No reward for virtue

Today I tried to be safe and do all the right things, but it still seemed like everything was conspiring to go wrong.

For example, I was trying to fix an outlet that had suffered physical damage. Not only the was the outlet itself damaged, but the wire-mold box that that outlet was in had been smashed hard enough that it was no longer attached to the wall. Using a circuit tracer, my partner in crime and I located that breaker that powered this outlet. We turned the breaker off and verified that there was no power going to the outlet.

Having done everything more or less by the book, my partner in crime left to get some parts while I began to remove the outlet. To make a long story short, I got shocked. It was not a really bad shock. But it woke me up.

How did I get shocked when I had made sure that power was off to this outlet? Simply put, the people who wired this building used the same neutral for multiple circuits.

Now, I have been told that a long time ago this was accepted practice. But even granting the people who wired the building that, I still would like to know why they had to make the connection between the two neutrals in the outlet itself instead of pig tailing off a junction.

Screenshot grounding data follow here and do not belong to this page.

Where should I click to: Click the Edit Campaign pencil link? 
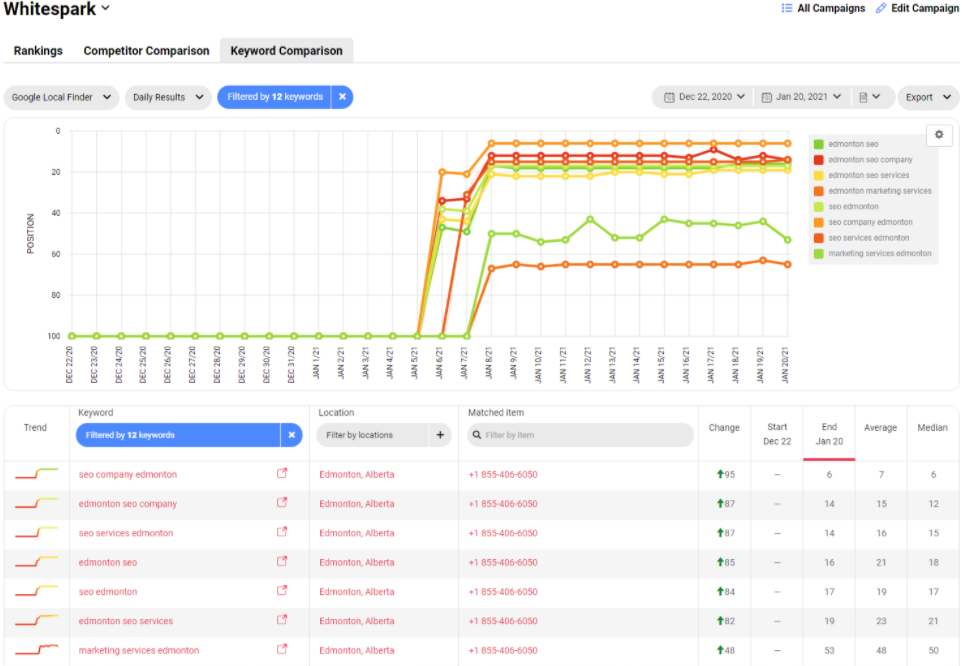pos(915,9)
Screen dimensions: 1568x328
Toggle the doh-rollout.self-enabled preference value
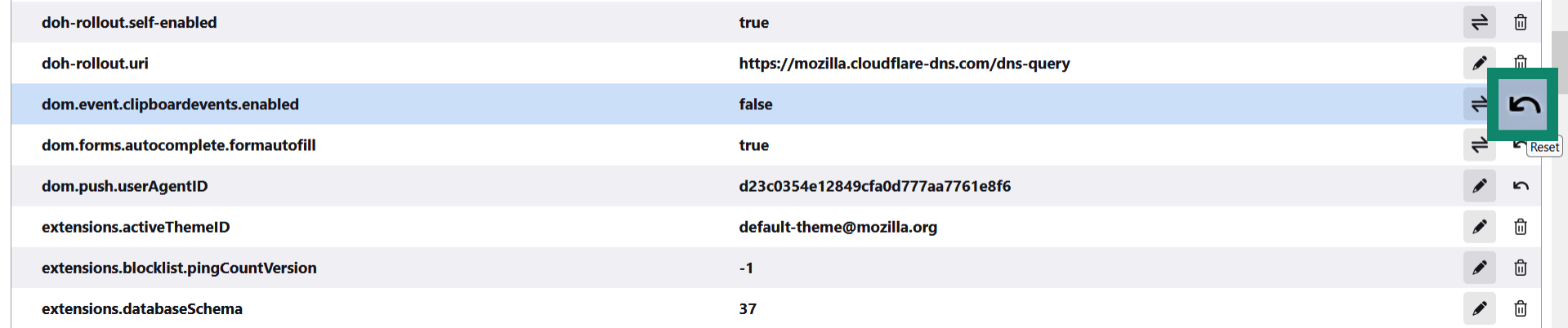[1479, 22]
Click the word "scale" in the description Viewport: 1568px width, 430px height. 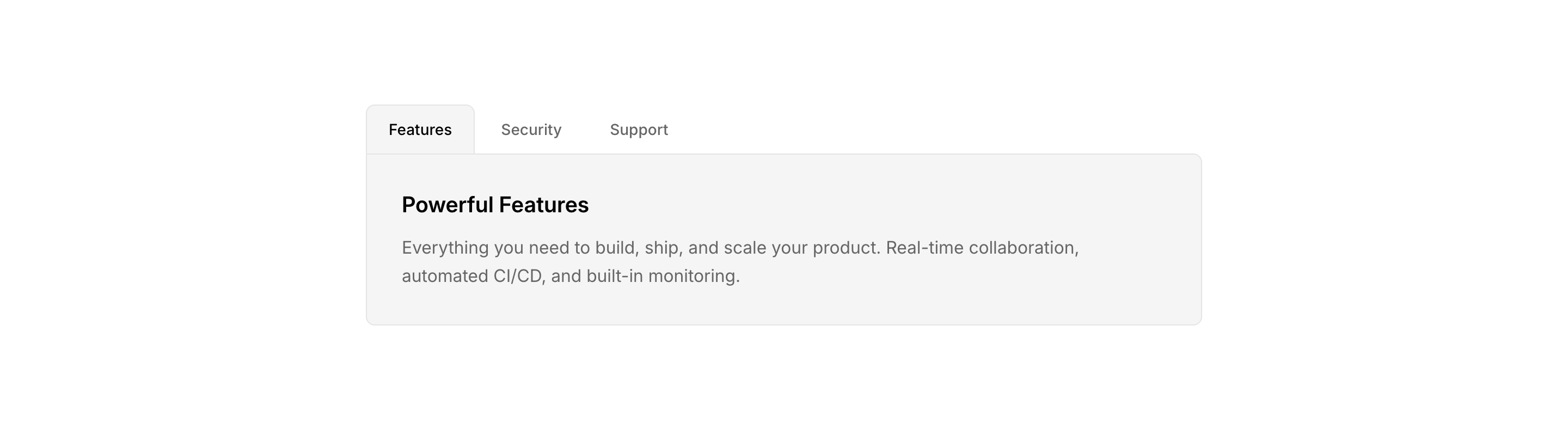744,248
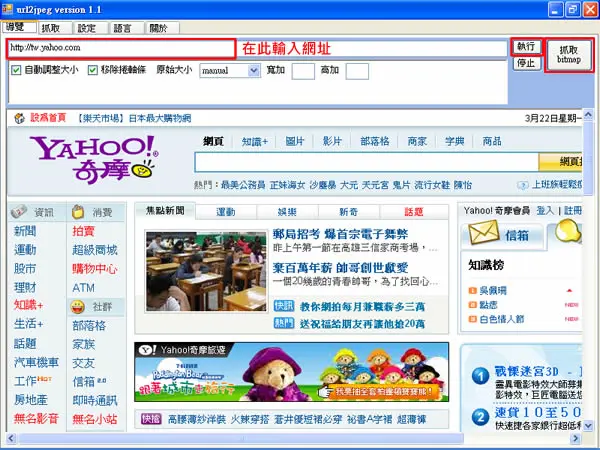Image resolution: width=600 pixels, height=450 pixels.
Task: Click the newspaper icon beside 資訊
Action: tap(19, 211)
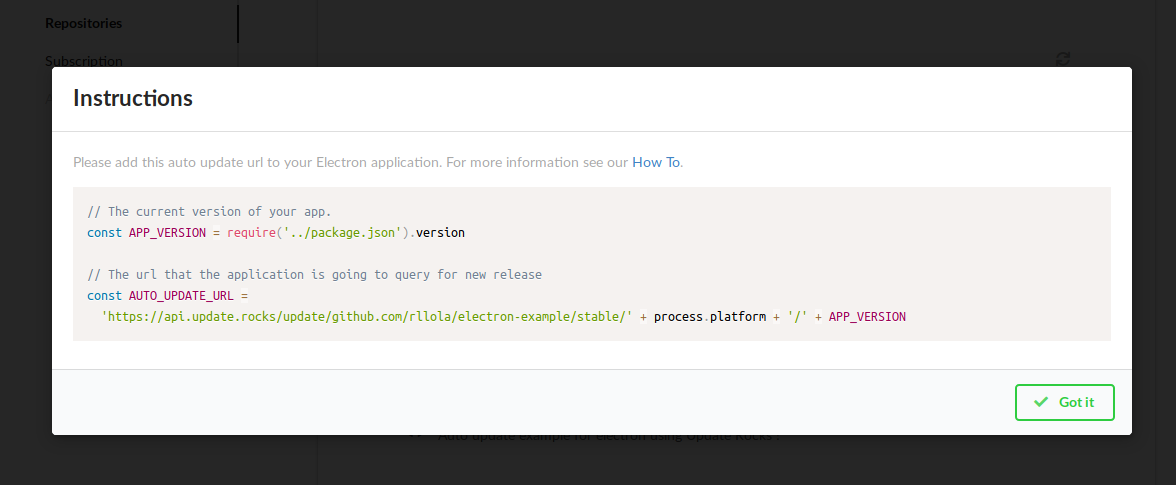Click the AUTO_UPDATE_URL constant name
This screenshot has height=485, width=1176.
[180, 296]
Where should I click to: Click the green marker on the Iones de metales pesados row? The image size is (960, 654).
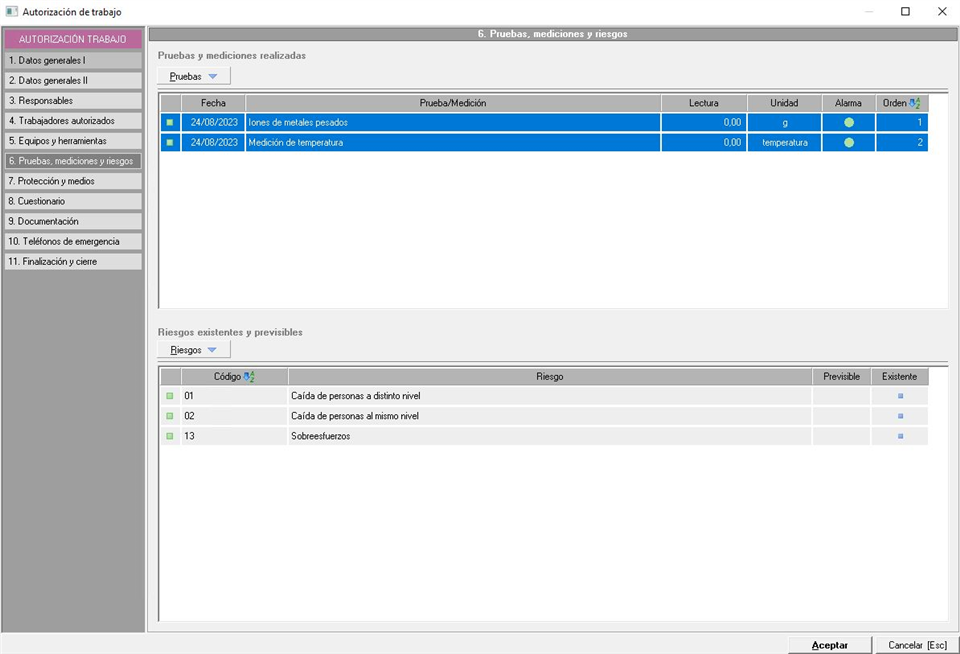coord(170,122)
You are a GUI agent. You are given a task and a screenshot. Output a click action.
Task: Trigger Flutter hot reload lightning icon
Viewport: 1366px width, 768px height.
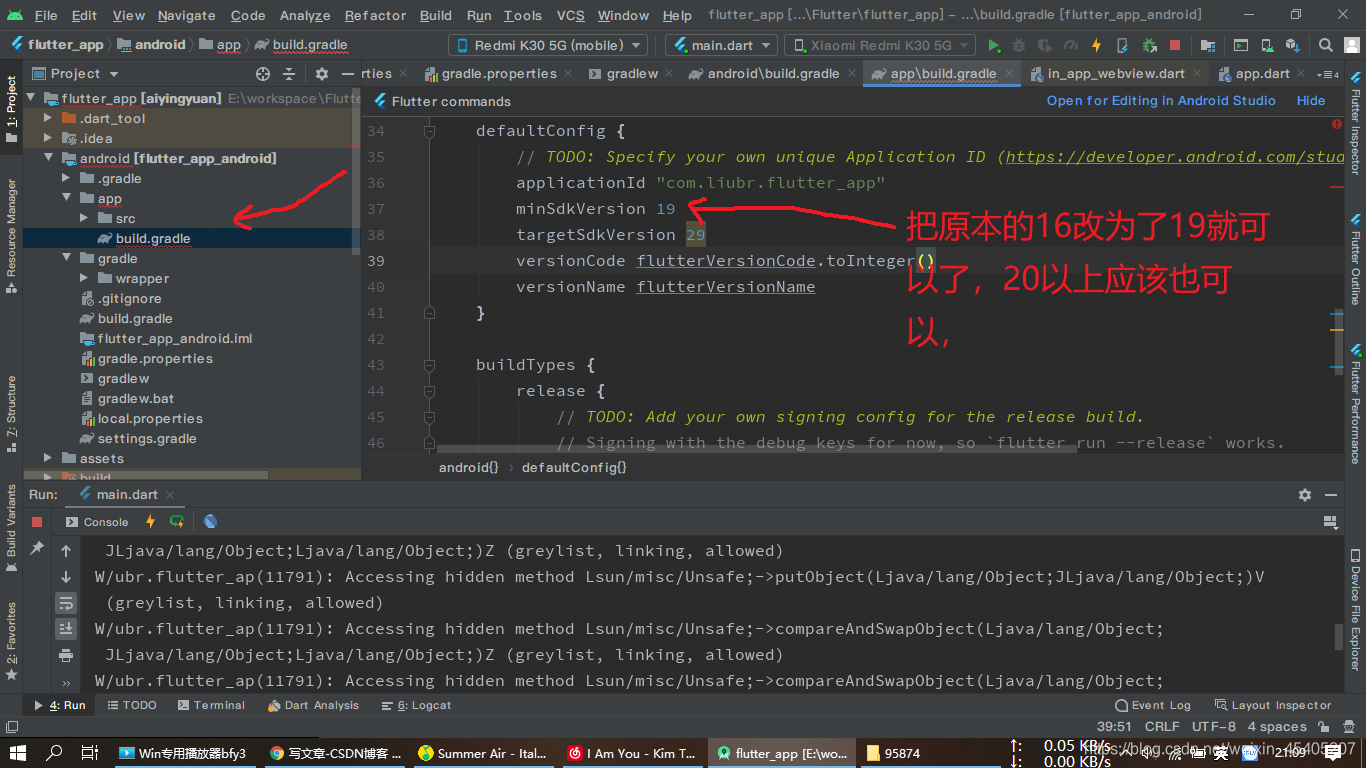coord(1096,45)
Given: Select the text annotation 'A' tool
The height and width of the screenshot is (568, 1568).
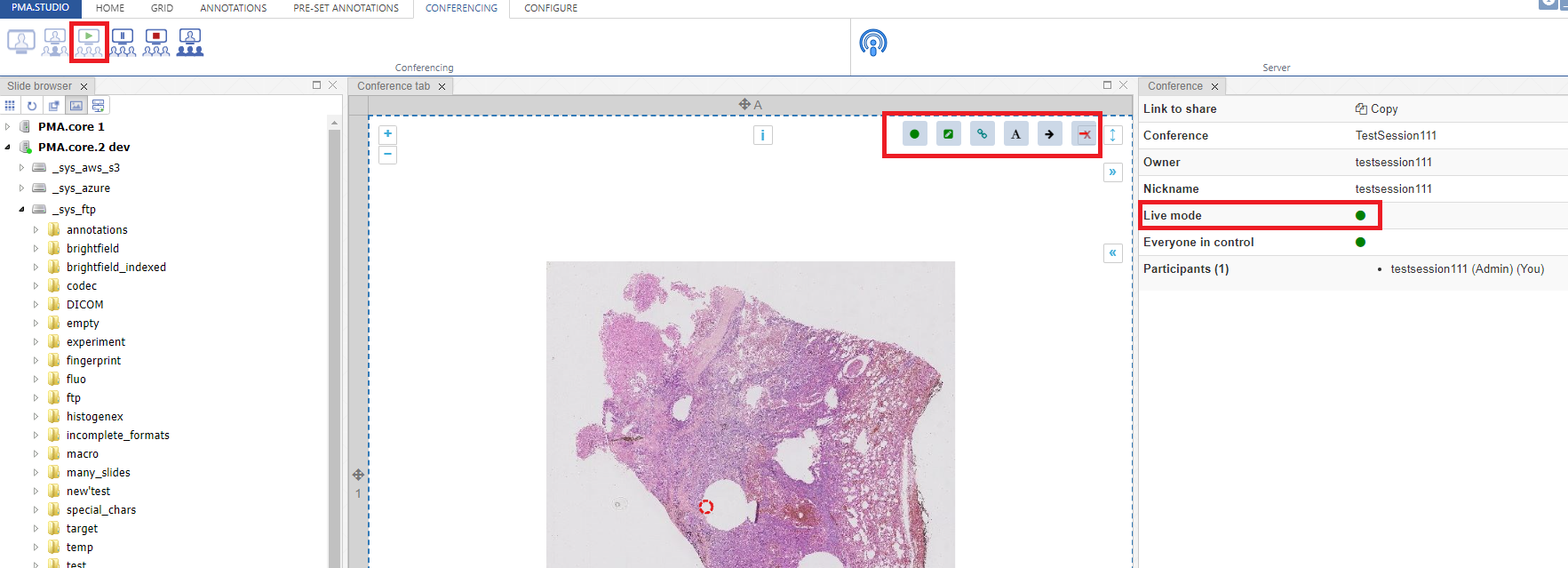Looking at the screenshot, I should [x=1015, y=134].
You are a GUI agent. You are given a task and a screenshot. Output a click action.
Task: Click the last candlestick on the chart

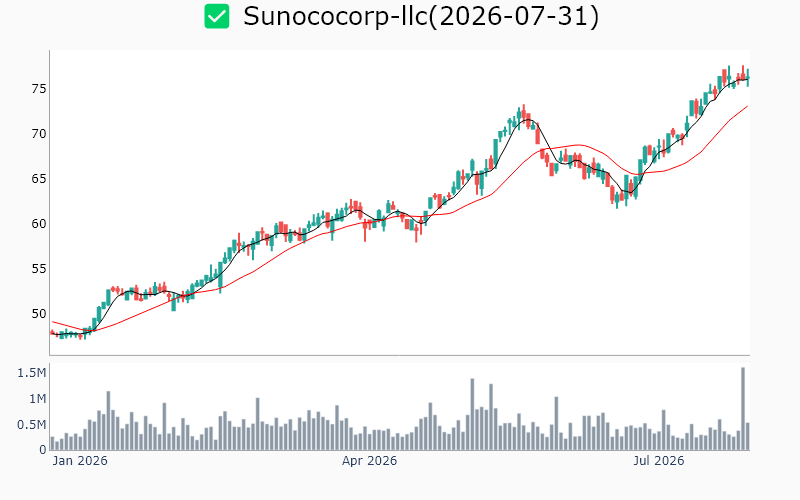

At any rate, if you have a big enough load on a circuit, you can get shocked off the neutral. And if you share a neutral between several circuits, you will have a big enough load on the neutral to shock someone.

But the load that was on that neutral was nothing compared to the load on a neutral that I came across while working on another outlet later on in the day. I made sparks fly big time and caused various other problems.

And I was still trying to do everything right.

One Response to “No reward for virtue”

  1. Rundy says:

    It seems to me if you can get a shock from a neutral by following this wiring policy it should not be “acceptable” practice.